The president of a paving and asphalt contractor based in Billings, Montana, has pleaded guilty to in the first criminal monopolization case in 50 years after trying to rig the market for highway crack-sealing services in Montana and Wyoming.
According to the one-count felony charge filed on Sept. 19 in the U.S. District Court for the District of Montana, Nathan Nephi Zito attempted to monopolize the markets for highway crack-sealing services in Montana and Wyoming by proposing that his company and its competitor allocate regional markets.
The charge states that as early as January 2020, Zito approached a competitor about a “strategic partnership” and proposed that the competitor stop competing with Zito’s company for highway crack-sealing projects administered by Montana and Wyoming.
In return, Zito’s company would stop competing with the competitor for projects administered by South Dakota and Nebraska.
Zito offered to pay his competitor $100,000 as additional compensation for lost business in Montana and Wyoming.
Zito further proposed that he and his competitor enter into a sham transaction to disguise their collusion.
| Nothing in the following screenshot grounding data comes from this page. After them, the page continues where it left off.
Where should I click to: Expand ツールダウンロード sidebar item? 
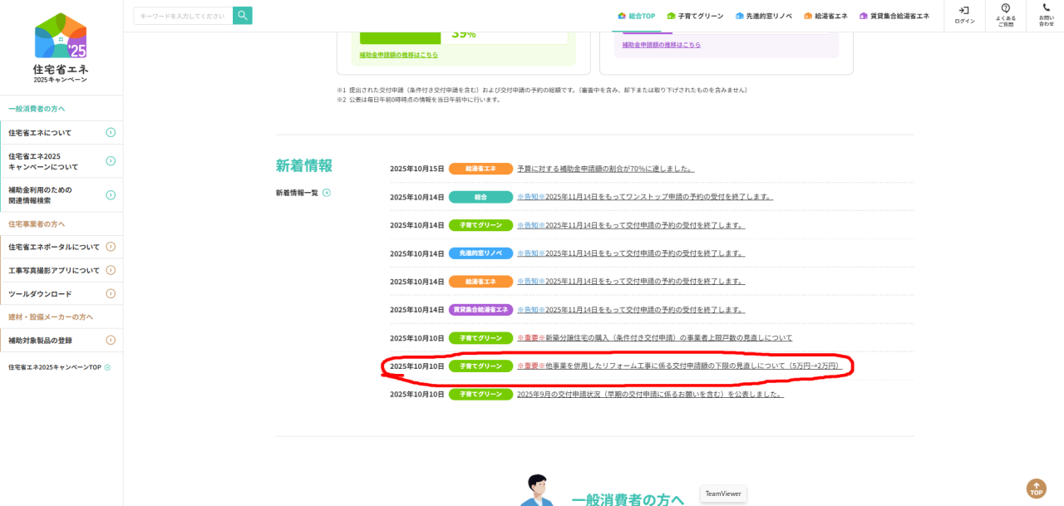111,293
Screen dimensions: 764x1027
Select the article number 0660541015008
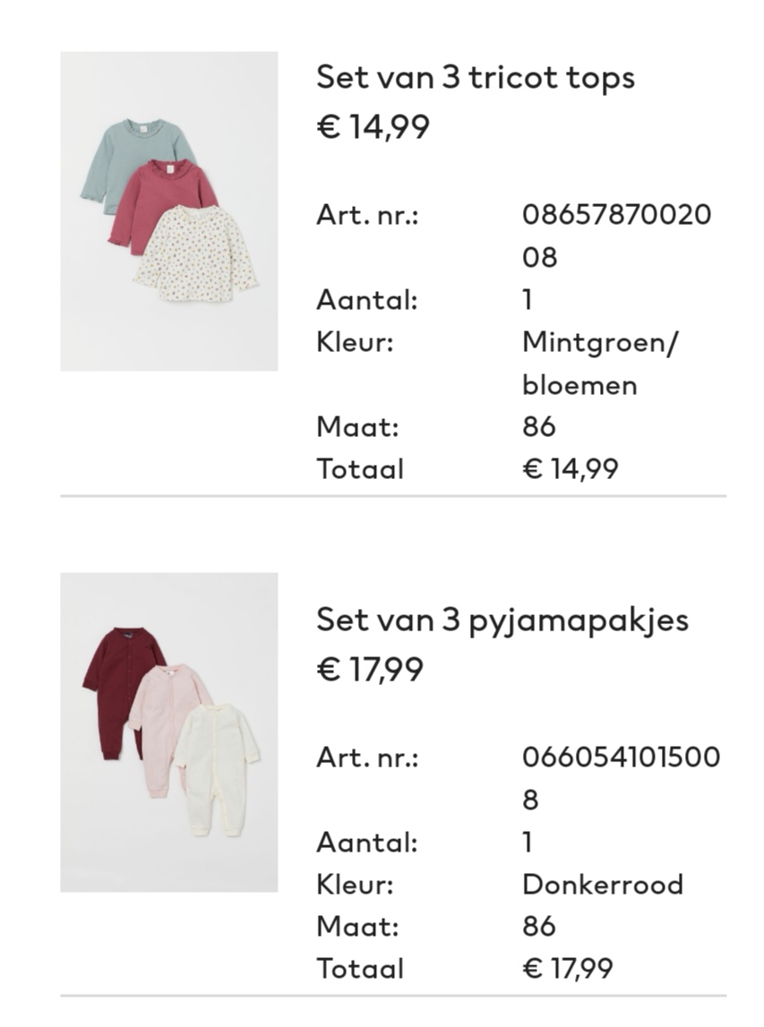click(622, 778)
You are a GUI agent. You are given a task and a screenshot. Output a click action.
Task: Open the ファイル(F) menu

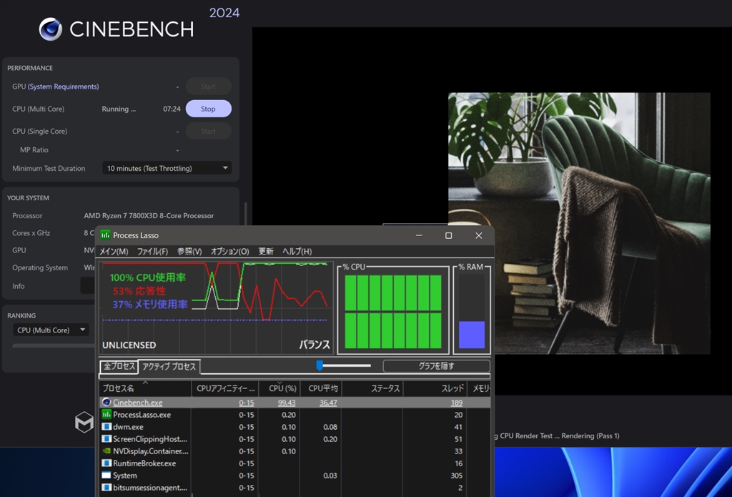pos(152,252)
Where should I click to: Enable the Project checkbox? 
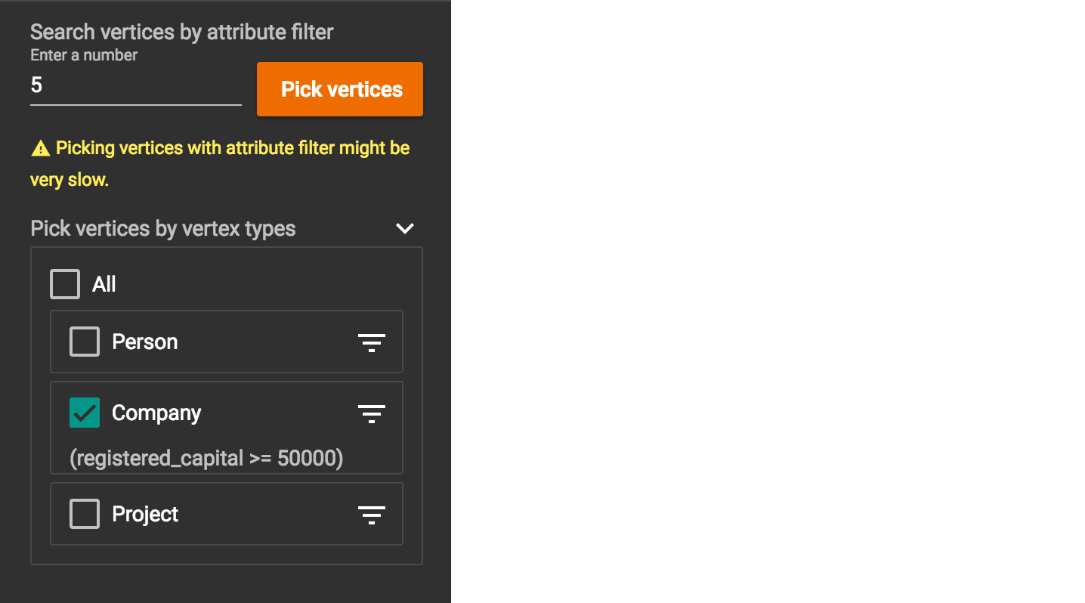click(x=85, y=514)
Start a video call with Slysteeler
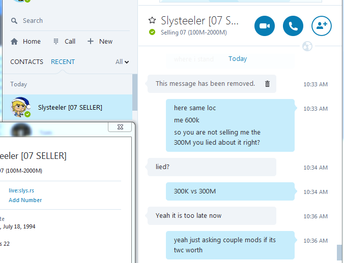The image size is (344, 263). (x=265, y=26)
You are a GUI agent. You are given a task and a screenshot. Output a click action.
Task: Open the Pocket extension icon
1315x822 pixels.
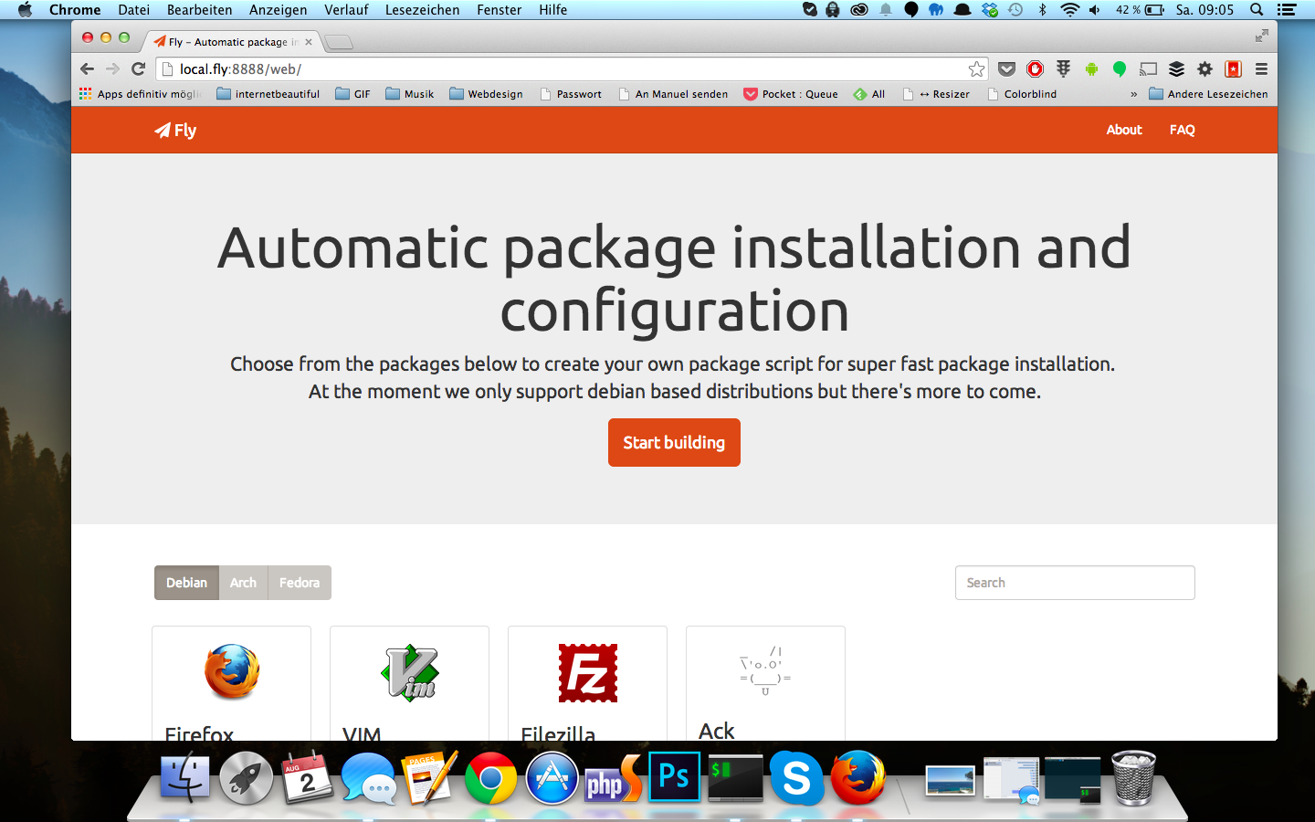tap(1006, 69)
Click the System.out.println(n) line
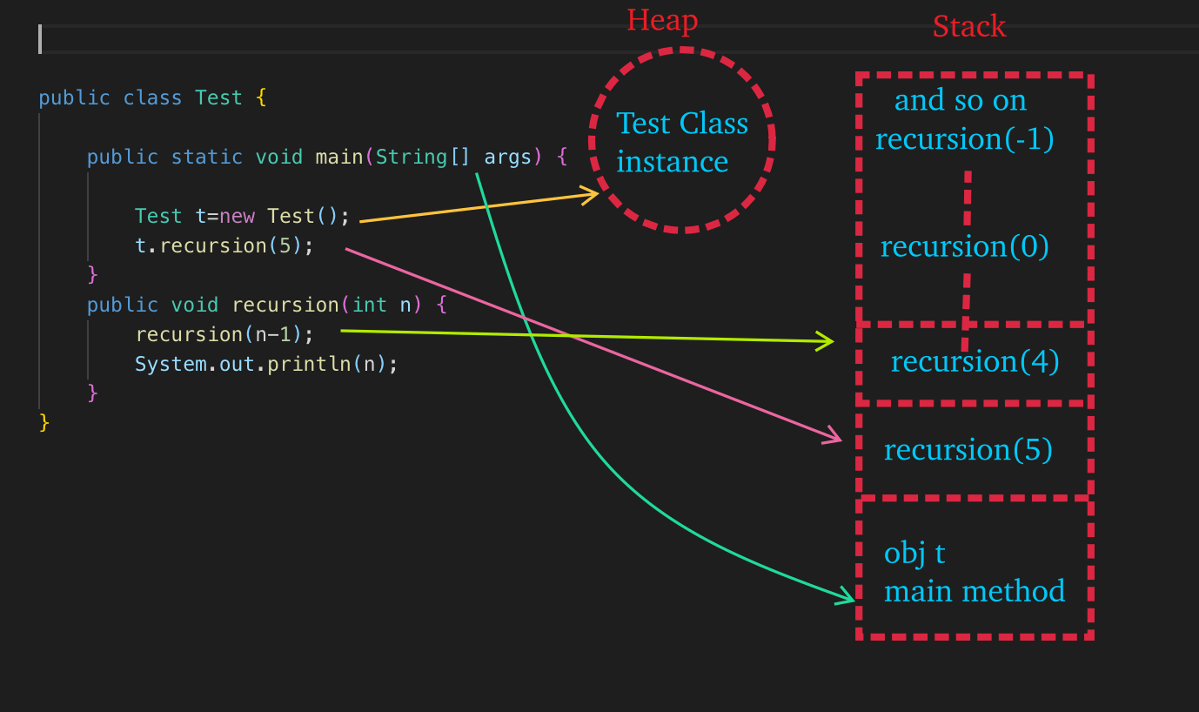 pos(265,363)
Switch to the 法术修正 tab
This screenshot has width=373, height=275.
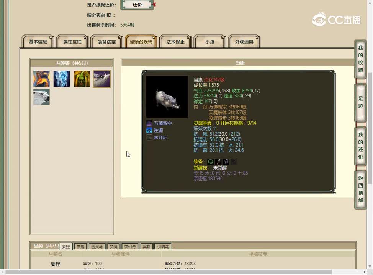175,42
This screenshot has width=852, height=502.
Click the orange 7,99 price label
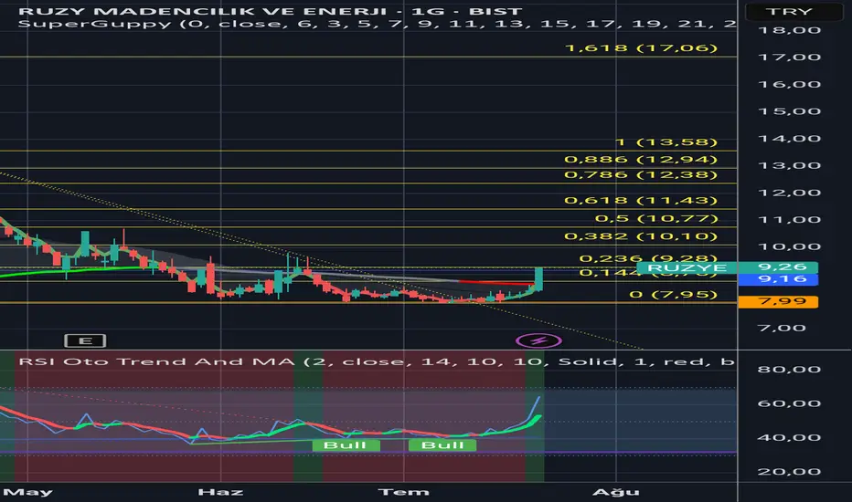[778, 301]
The charge states that Zito intended to monopolize the highway crack-sealing services markets in Montana and Wyoming.
Today, the District Court accepted the guilty plea that was allocuted on Oct. 14, when Zito admitted to the facts contained in the charge.
“Congress criminalized monopolization and attempted monopolization to combat criminal conduct that subverts competition,” said Assistant Attorney General Jonathan Kanter of the Justice Department’s Antitrust Division. “The Justice Department will continue to prosecute blatant and illegitimate monopoly behavior that subjects the American public to harm.”
“This guilty plea marks the end of an era for the kind of corporate lawlessness that has harmed local communities across the country,” said Katherine Van Dyck, senior legal counsel at the American Economic Liberties Project. “The drafters of the Sherman Act knew then, and we know now, that the threat of criminal indictment and jail time is the best deterrent against illegal concentrations of power in our economy. Criminal charges are almost always on the table in corporate fraud investigations, and they should be a real threat in corporate monopoly investigations too.”
Section 2 of the Sherman Act explicitly states that monopolization is a felony, punishable by fines up to $100 million and imprisonment of individuals up to 10 years.
The Department of Justice’s one-count felony charge against Zito alleges that he attempted to conspired with his only potential competitor “to divide territories and end competition in…Montana, Wyoming, South Dakota, and Nebraska” for publicly funded highway projects.
Zito admitted to “monopolizing the markets for highway crack-sealing services” and “further propos[ing] that he and his competitor enter into a sham transaction to disguise their collusion.”
Zito’s sentencing has been scheduled for February 23, 2023.